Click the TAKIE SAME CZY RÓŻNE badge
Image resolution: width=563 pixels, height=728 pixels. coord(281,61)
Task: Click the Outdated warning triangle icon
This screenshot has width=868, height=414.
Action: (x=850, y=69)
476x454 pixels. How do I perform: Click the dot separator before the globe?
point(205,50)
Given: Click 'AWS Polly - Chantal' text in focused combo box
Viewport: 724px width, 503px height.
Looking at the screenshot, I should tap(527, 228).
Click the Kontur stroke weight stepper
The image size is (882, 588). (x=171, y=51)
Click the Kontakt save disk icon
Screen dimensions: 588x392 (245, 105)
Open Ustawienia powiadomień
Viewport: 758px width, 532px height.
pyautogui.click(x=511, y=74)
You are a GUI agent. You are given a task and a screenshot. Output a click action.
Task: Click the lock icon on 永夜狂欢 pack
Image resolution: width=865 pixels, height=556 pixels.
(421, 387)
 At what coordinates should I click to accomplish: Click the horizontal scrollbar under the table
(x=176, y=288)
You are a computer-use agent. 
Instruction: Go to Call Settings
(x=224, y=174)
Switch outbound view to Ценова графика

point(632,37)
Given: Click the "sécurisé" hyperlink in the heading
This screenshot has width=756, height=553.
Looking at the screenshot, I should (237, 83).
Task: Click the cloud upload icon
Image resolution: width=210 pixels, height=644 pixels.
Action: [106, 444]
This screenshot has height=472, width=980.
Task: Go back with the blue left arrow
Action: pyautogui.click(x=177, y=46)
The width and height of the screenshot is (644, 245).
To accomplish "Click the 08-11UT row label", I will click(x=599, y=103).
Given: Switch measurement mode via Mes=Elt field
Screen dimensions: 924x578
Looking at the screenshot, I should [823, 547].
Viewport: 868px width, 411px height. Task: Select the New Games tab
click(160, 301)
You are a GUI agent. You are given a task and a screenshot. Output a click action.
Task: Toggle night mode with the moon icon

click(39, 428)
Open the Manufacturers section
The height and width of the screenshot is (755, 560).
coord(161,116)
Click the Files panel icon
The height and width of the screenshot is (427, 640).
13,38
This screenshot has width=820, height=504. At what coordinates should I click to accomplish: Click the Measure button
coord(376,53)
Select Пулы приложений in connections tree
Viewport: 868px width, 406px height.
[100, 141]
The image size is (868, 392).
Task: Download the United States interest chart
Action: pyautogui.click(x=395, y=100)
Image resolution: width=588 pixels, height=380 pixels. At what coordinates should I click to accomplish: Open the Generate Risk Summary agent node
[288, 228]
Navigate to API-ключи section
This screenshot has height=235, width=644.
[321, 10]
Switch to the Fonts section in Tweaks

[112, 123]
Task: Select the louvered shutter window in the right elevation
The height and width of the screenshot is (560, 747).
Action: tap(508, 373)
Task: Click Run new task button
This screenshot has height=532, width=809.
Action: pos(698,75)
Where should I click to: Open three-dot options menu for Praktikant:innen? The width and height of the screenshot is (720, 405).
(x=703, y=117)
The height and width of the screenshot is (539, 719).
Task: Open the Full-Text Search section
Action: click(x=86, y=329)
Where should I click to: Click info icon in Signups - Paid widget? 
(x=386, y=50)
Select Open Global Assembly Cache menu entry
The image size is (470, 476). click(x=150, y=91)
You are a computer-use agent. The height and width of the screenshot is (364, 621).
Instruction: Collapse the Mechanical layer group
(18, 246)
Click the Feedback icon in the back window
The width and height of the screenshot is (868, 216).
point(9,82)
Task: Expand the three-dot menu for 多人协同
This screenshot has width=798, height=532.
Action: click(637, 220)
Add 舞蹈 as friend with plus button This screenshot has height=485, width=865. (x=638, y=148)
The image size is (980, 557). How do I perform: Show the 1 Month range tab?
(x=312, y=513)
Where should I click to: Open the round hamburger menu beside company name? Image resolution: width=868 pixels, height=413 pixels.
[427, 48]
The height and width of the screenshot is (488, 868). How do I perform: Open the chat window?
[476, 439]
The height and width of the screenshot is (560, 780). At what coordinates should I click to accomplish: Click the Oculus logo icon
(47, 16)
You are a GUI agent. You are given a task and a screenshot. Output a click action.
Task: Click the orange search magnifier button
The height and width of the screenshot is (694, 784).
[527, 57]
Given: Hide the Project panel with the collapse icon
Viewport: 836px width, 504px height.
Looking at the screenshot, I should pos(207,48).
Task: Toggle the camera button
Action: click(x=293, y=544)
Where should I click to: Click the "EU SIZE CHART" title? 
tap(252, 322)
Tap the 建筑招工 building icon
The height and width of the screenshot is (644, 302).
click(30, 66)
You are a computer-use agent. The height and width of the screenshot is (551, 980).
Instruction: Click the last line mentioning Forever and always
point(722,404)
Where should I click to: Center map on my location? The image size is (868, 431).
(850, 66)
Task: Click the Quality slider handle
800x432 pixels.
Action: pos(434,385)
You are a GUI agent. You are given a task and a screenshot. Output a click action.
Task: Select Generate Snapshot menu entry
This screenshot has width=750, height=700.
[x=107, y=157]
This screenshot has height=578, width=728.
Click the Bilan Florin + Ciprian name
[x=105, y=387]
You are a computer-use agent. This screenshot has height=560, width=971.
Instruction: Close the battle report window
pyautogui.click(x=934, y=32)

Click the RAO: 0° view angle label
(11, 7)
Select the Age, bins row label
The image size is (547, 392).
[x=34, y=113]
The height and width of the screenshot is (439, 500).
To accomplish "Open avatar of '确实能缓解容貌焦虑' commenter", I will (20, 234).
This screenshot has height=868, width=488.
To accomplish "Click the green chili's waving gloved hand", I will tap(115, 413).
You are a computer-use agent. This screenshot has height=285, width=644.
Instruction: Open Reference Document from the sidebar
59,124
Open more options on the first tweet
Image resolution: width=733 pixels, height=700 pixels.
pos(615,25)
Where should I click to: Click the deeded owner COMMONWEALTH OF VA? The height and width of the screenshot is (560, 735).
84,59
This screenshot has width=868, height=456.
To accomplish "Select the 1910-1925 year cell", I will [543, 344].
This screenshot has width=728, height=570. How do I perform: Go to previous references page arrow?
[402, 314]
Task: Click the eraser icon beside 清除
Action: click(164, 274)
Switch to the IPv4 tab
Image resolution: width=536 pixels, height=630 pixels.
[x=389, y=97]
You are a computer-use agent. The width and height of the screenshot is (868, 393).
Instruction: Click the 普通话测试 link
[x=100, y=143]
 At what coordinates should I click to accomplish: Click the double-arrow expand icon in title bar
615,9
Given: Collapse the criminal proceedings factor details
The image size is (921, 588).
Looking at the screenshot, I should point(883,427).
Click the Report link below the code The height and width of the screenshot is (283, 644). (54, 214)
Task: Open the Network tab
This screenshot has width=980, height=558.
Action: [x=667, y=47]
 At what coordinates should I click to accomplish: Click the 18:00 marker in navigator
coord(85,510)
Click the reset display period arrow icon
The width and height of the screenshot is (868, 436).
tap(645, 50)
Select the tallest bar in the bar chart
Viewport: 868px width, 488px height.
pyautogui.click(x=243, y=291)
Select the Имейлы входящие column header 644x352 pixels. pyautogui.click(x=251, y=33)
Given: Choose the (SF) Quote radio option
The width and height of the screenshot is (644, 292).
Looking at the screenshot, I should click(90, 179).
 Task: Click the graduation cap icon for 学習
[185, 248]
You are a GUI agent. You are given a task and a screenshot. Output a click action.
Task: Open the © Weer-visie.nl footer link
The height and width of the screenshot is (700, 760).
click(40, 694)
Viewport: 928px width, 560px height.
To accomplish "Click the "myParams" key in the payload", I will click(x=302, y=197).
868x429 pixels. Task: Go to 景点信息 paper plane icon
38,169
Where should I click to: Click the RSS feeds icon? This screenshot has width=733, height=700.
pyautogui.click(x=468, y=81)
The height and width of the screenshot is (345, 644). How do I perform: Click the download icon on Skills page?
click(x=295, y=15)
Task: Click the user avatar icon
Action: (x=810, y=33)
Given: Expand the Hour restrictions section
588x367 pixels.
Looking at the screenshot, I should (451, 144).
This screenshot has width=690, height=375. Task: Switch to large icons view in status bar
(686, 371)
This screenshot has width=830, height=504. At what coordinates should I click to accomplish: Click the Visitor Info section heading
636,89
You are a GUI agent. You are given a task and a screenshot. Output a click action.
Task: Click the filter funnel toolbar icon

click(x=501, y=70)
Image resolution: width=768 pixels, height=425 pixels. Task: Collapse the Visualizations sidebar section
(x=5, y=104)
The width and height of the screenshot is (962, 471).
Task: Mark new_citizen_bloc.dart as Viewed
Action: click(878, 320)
───
● **Work instructions**:
Reproduce, word for word and in full, only the lines above that start at the line with "Where should I click to: Click the deeded" and run through the line with "Given: Collapse the", both ends included.

● **Response**:
Where should I click to: Click the deeded owner COMMONWEALTH OF VA? The height and width of the screenshot is (560, 735).
84,59
This screenshot has width=868, height=456.
To accomplish "Select the 1910-1925 year cell", I will [543, 344].
This screenshot has width=728, height=570. How do I perform: Go to previous references page arrow?
[402, 314]
Task: Click the eraser icon beside 清除
Action: click(164, 274)
Switch to the IPv4 tab
Image resolution: width=536 pixels, height=630 pixels.
[x=389, y=97]
You are a computer-use agent. The width and height of the screenshot is (868, 393).
Instruction: Click the 普通话测试 link
[x=100, y=143]
 At what coordinates should I click to accomplish: Click the double-arrow expand icon in title bar
615,9
Given: Collapse the criminal proceedings factor details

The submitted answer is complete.